[Work required] Copy exactly. Begin at the line containing "You are a computer-use" and stop at the last line of the entries, omitting any pictures.

[Material for this task]

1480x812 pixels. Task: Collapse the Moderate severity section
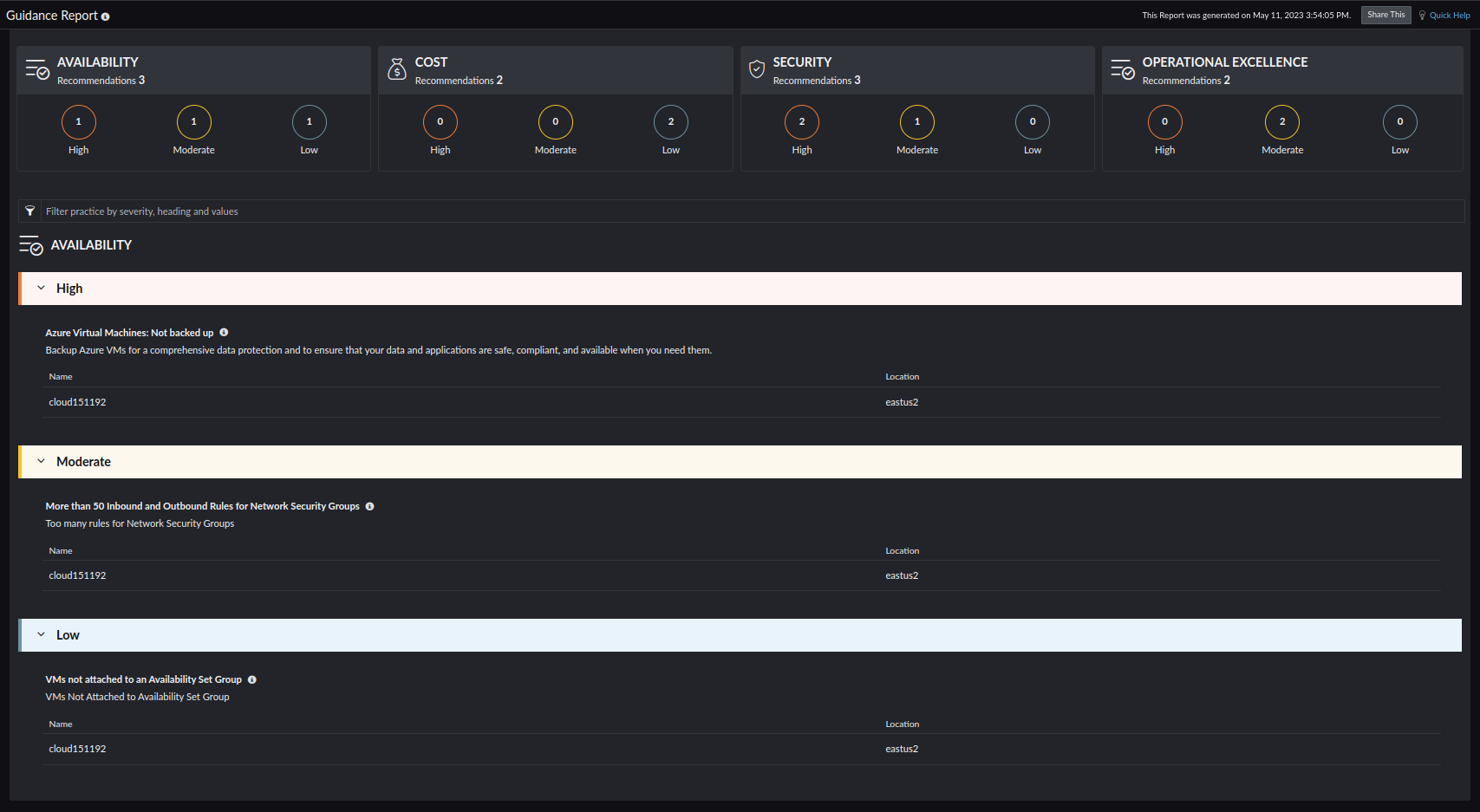[x=41, y=461]
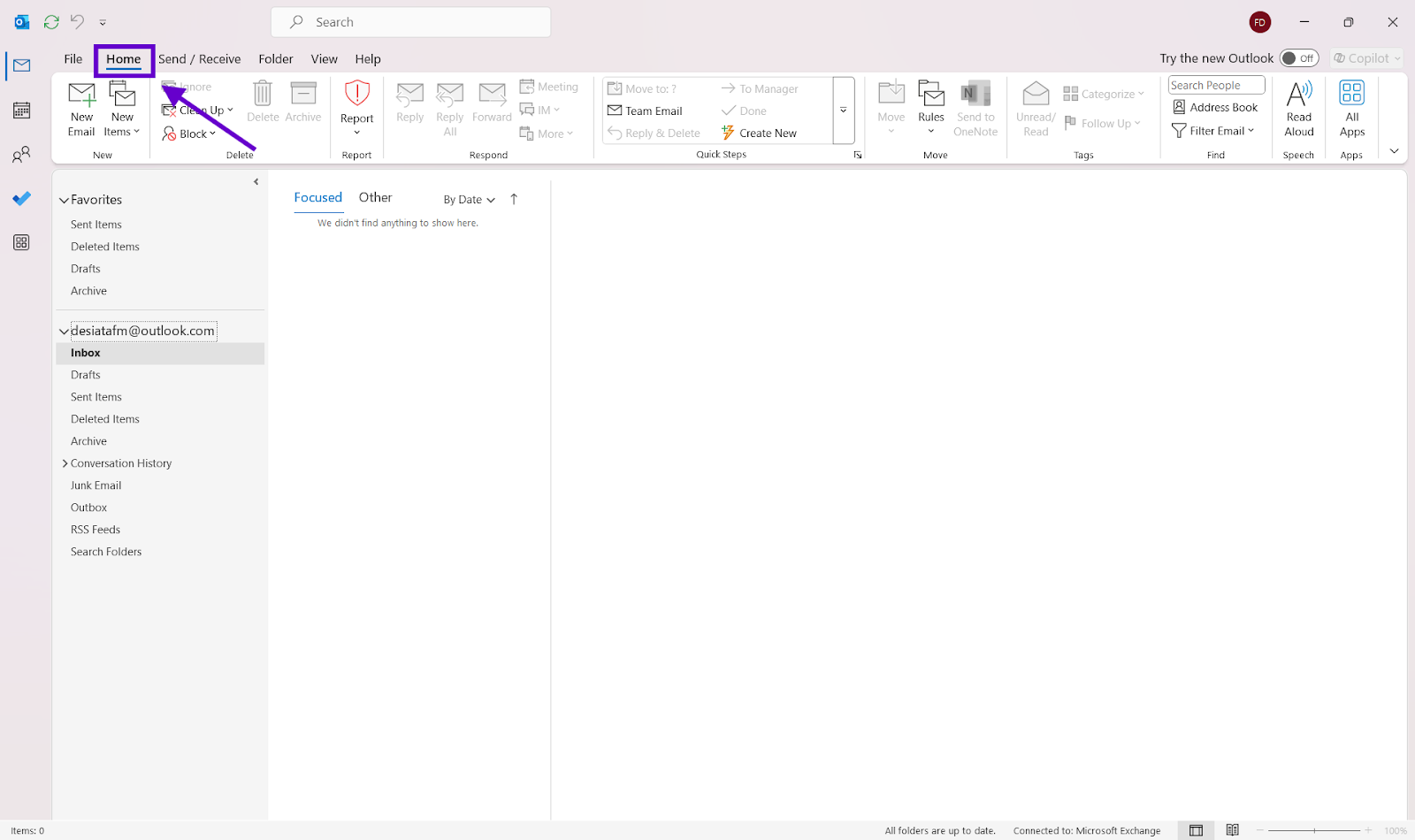Open the Address Book

1214,106
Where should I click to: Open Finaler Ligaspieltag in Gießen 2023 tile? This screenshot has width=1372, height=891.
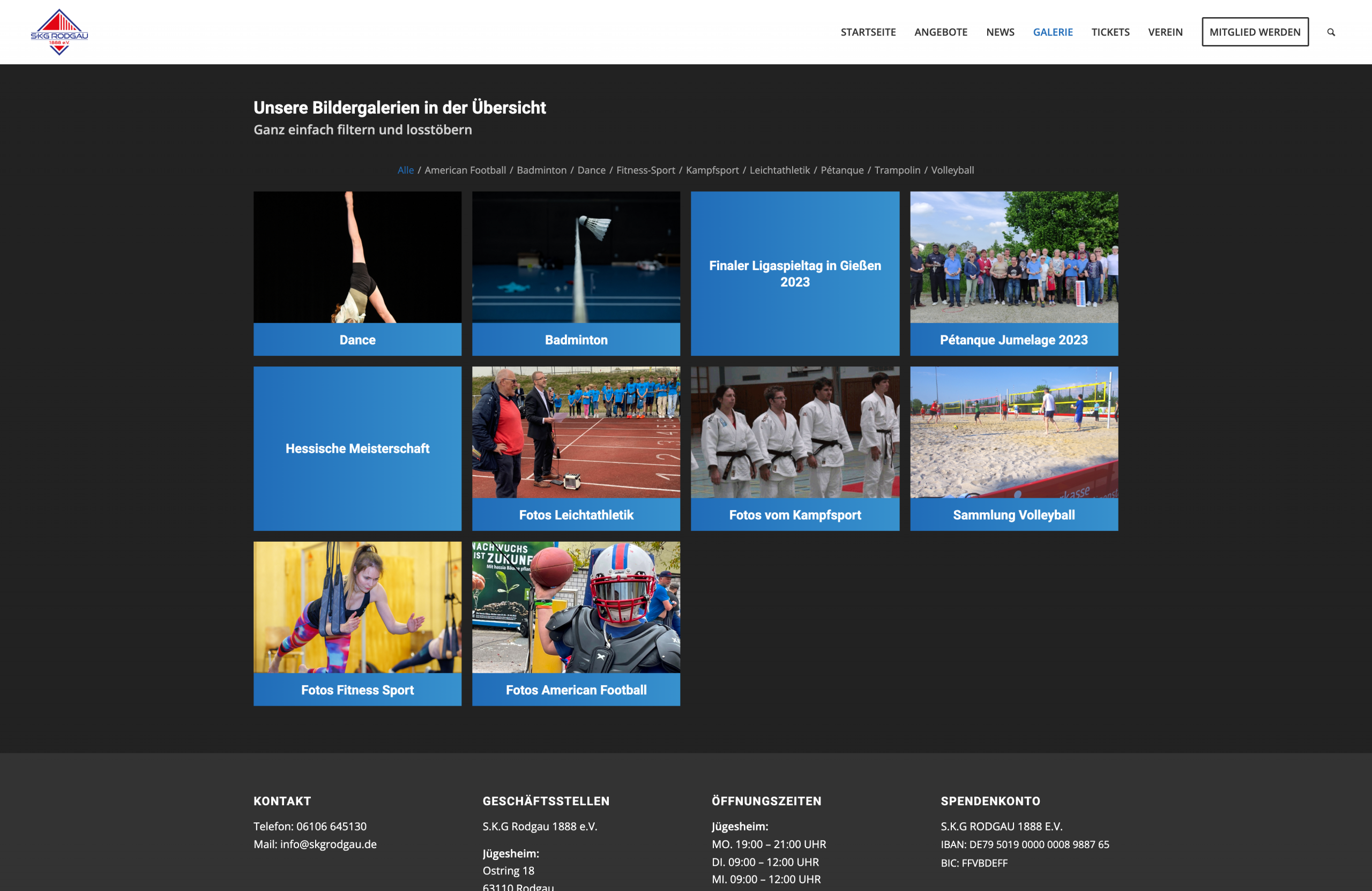tap(794, 273)
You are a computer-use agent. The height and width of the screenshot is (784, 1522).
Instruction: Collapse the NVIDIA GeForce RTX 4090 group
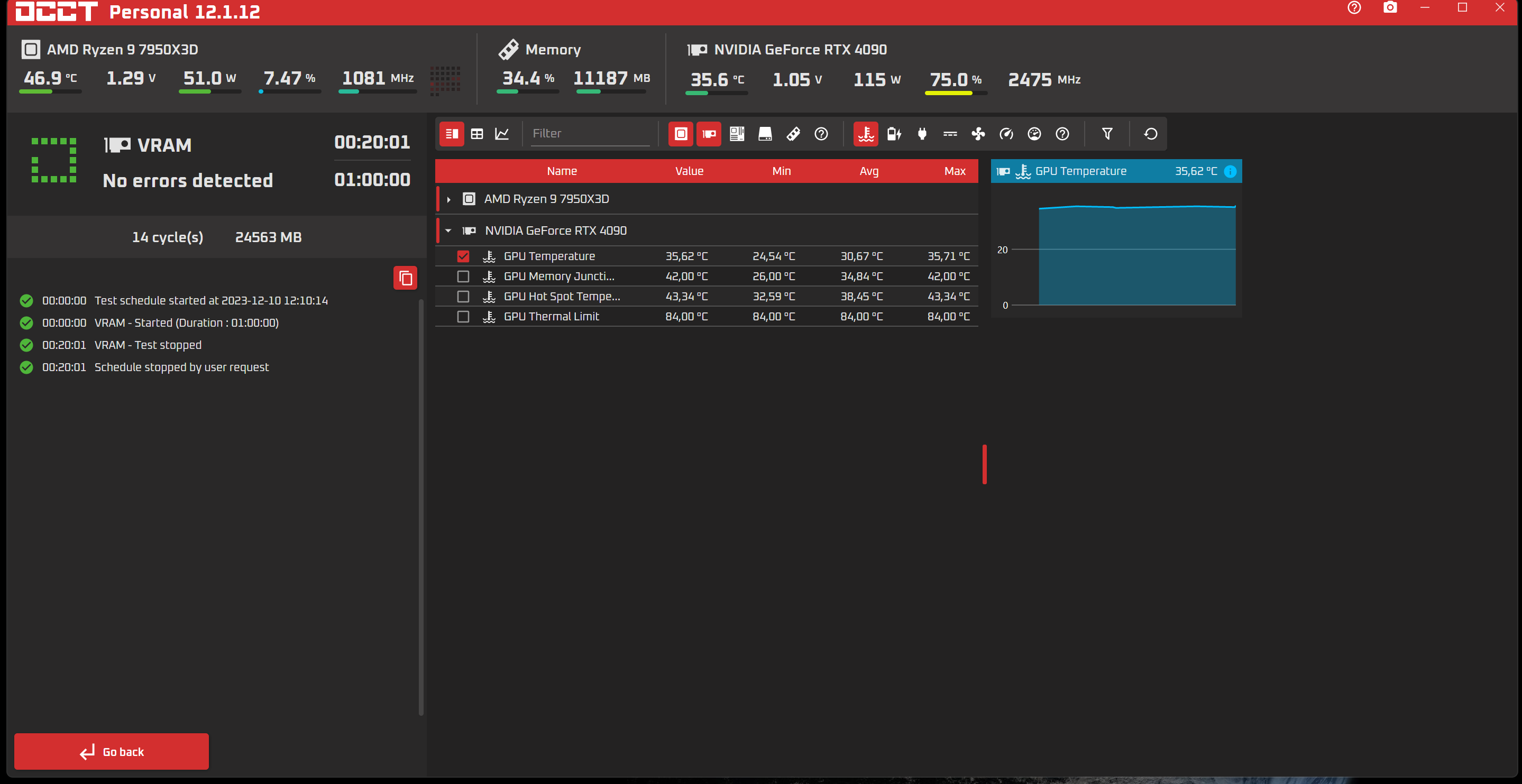448,231
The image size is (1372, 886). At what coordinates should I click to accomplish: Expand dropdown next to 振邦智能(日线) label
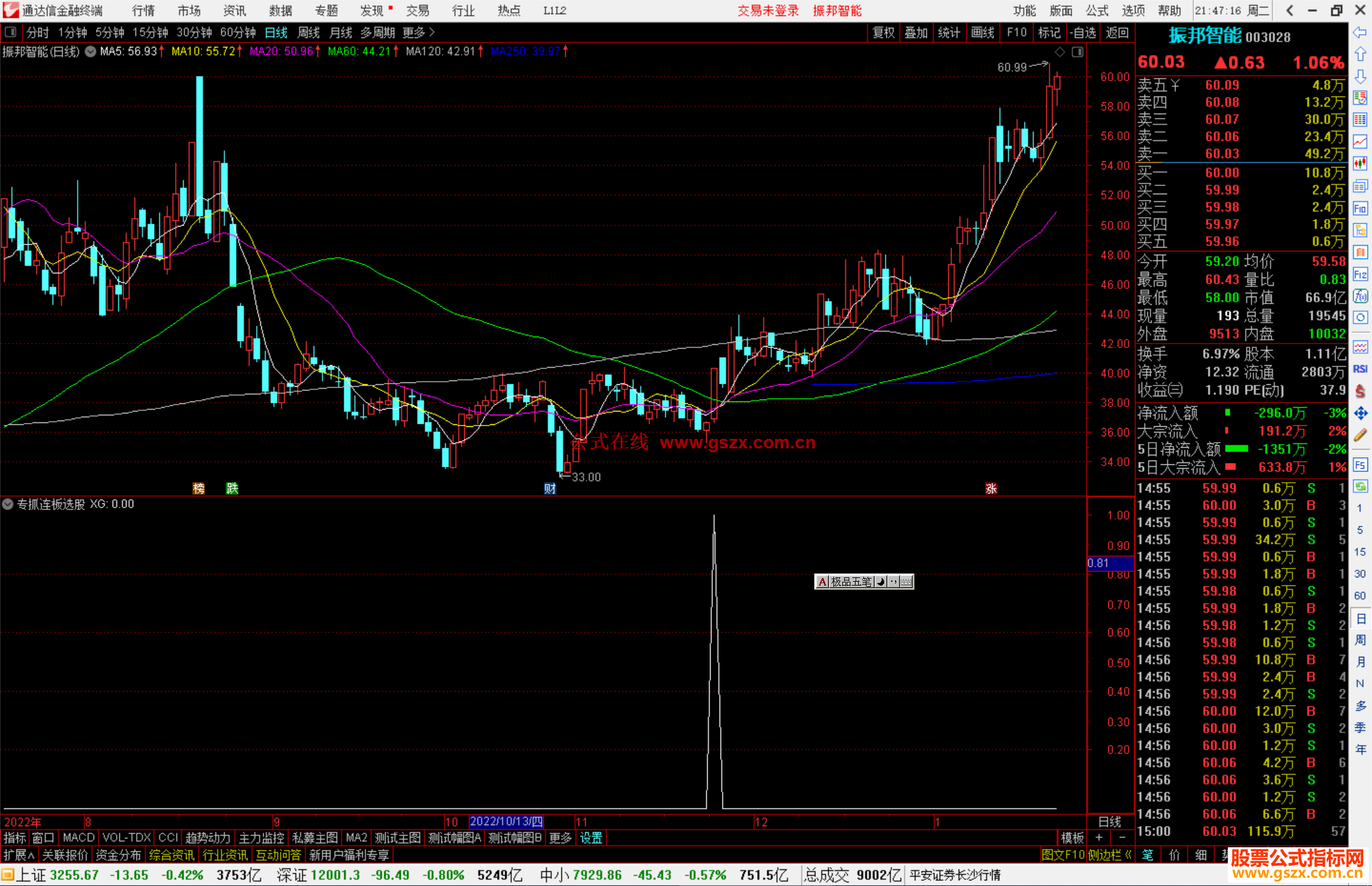pos(91,51)
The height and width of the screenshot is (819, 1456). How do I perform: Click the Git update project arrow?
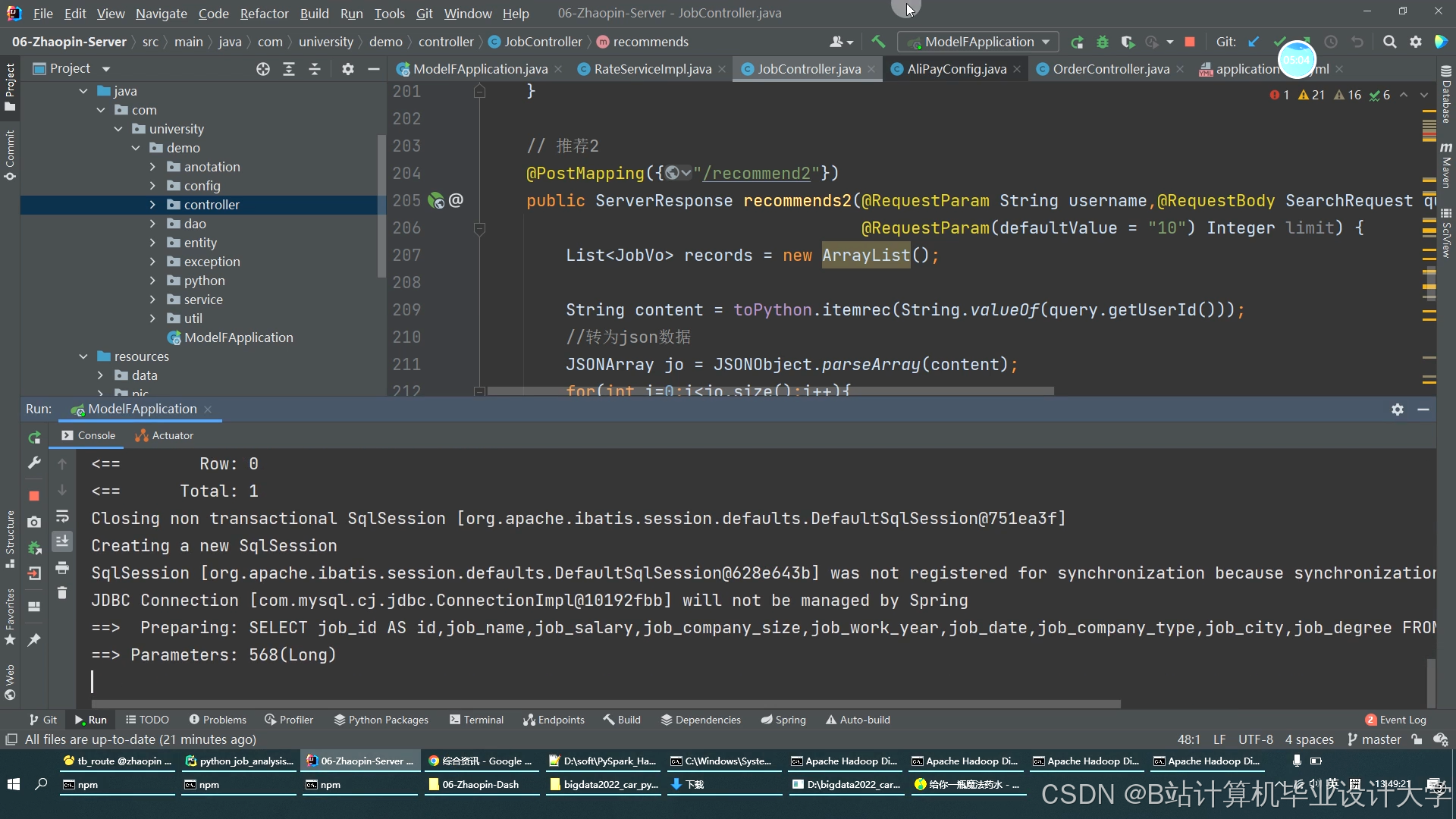[1254, 42]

[Answer section]
You are a computer-use agent. The height and width of the screenshot is (784, 1522).
Instruction: Collapse the NVIDIA GeForce RTX 4090 group
448,231
The image size is (1372, 886). At what coordinates should I click to accomplish: Expand dropdown next to 振邦智能(日线) label
pos(91,51)
The height and width of the screenshot is (819, 1456). How do I perform: Click the Git update project arrow?
[1254, 42]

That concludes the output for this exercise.